DARKER nights and economic uncertainty are a recipe for an increase in rural crime, business leaders have warned.
October and November are statistically the two months in the year where police receive more reports of burglaries than any other time, according to the Country Land and Business Association.
CLA eastern region director Nicola Currie said: "Each year we seem to experience an increase in crime in the countryside almost as soon as the clocks go back.
"This winter, with more people already struggling to pay their bills and now facing higher heating costs, experience sadly suggests that we could see a bigger increase than usual.
Rural areas presented the greatest opportunity for thieves, said Mrs Currie.
Isolated houses and buildings, less lighting, fewer witnesses and the ease of being able to watch the owner's movements all added up to a very attractive target for thieves.
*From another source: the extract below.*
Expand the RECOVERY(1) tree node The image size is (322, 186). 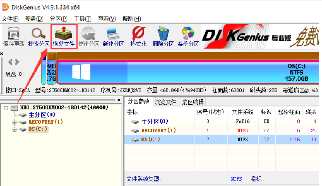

"Simply being aware is not enough, and neither is just relying on the farm dog. Protecting your property need not be complicated, but does need to be effective."
Tools and equipment should never be left lying unprotected, and ignition keys should never be left in vehicles, Mrs Currie said.
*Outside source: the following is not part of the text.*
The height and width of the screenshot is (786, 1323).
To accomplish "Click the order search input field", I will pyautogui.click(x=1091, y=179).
Installing security lights can be an effective deterrent as thieves can see them and know their presence will be picked up.
"We have members who have made excellent use of small, motion sensitive cameras that are sold for monitoring bird boxes and are available on the internet.
"If you do spot a vehicle on your property the most important thing to do is to get the registration number and call 999 if a crime is in progress, or 101 to report an intruder.
"With modern technology, the registration number is the key piece of information the police require – but it needs to be reported to them immediately to be most effective."